Boonville mother-daughter team bringing ‘Hair Fairy’ to Tri-State
BOONVILLE, Ind. (WFIE) - A mother-daughter team in Boonville is working to connect children in need with the “Hair Fairy,” who they say visits kids who have lost their hair due to cancer or other illnesses.
Heather Lawson and Taylor Rusin have lost several people close to them to cancer. Both say they have found a way to turn their grief into something more positive by making sure children in need, and their families, get a visit from the “Hair Fairy.”
Mother-daughter team Heather and Taylor are working to make things a little easier for families experiencing tragedy, something they know a lot about.
“Any time you can put a little magic in it, a little Disney, a little bit of pixie dust, it makes it a little bit better,” said Heather.
Heather says when she was 33, she lost her 35-year-old husband to lung cancer. She learned he had a genetic mutation that made his body unable to fight cancer. She says there was a 50% chance the condition passed on to each of their four children.

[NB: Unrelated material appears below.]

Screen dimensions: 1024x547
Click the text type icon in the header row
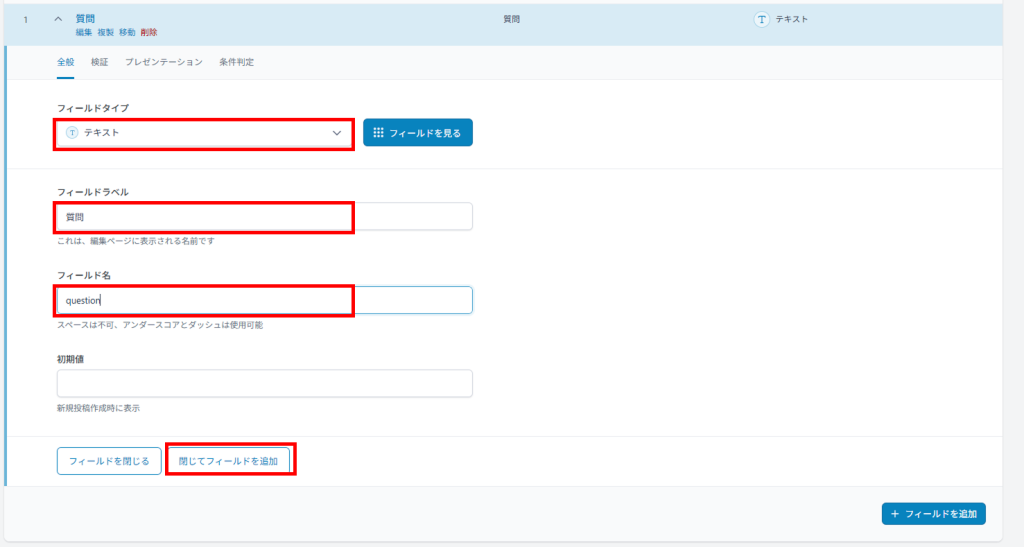click(762, 19)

Heather’s daughter, and Taylor’s sister, Alexis had the same condition and was diagnosed with a rare form of ovarian cancer. They say it was especially hard for her when she lost her hair.

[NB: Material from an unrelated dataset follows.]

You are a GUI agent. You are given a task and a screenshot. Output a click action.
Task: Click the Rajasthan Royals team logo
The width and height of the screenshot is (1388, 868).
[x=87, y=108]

“She found so much power in her hair, and she would spend hours and hours brushing it and wanting it to look just so-so,” said Taylor. “When it was gone it was like everybody knew she was sick. She couldn’t hide it anymore.”
Alexis was 18 years old when she passed away a year ago. Since then, Heather and Taylor have found a way to turn their grief into something positive.

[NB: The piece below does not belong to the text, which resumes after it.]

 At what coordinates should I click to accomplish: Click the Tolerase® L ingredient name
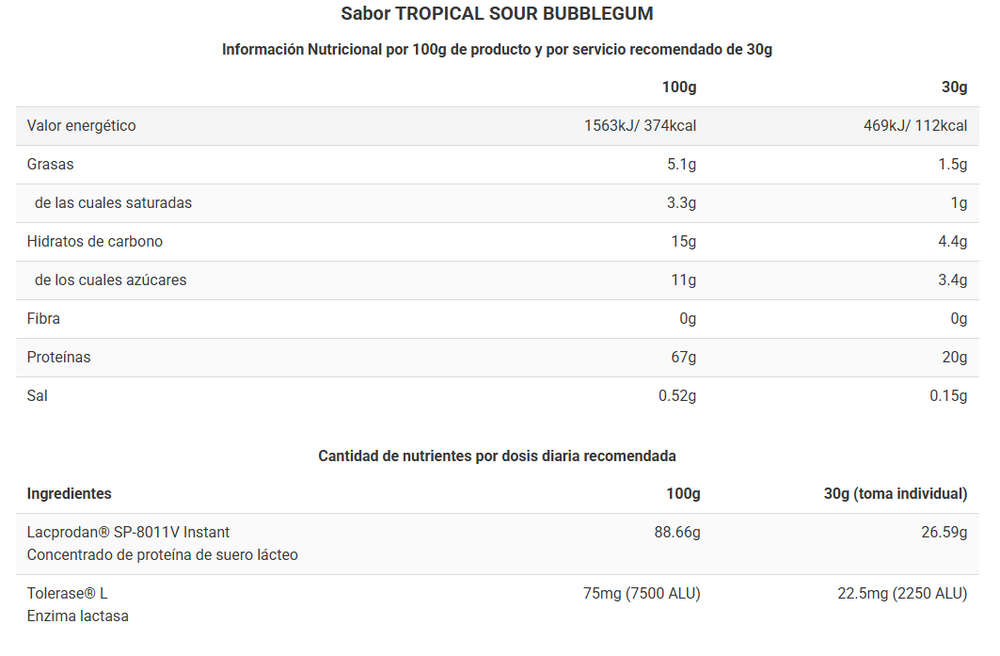[x=67, y=594]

They have connected with the local nonprofit “Granted” to connect needy families with gifts from the “Hair Fairy.” These include letters to the sick child as well as their parents, a hat picked specifically for each child, and a homemade pillow with a space for the child to put a lock of their hair. After the Hair Fairy takes the child’s hair, they say it leaves behind a gift specific to each child in need.
They say Taylor has the same genetic mutation as Alexis and her father, which doctors say gives her a 100% chance to have cancer by the time she’s 60. They say it means a lot to take their struggles and pain, and use them to help others.
“To embrace that memory, embrace that grief, and then do something good about it for someone else who might be going through that soon, it makes it a really good thing for me,” said Heather.
Heather and Taylor say the best way to support what they do is to support “Granted.”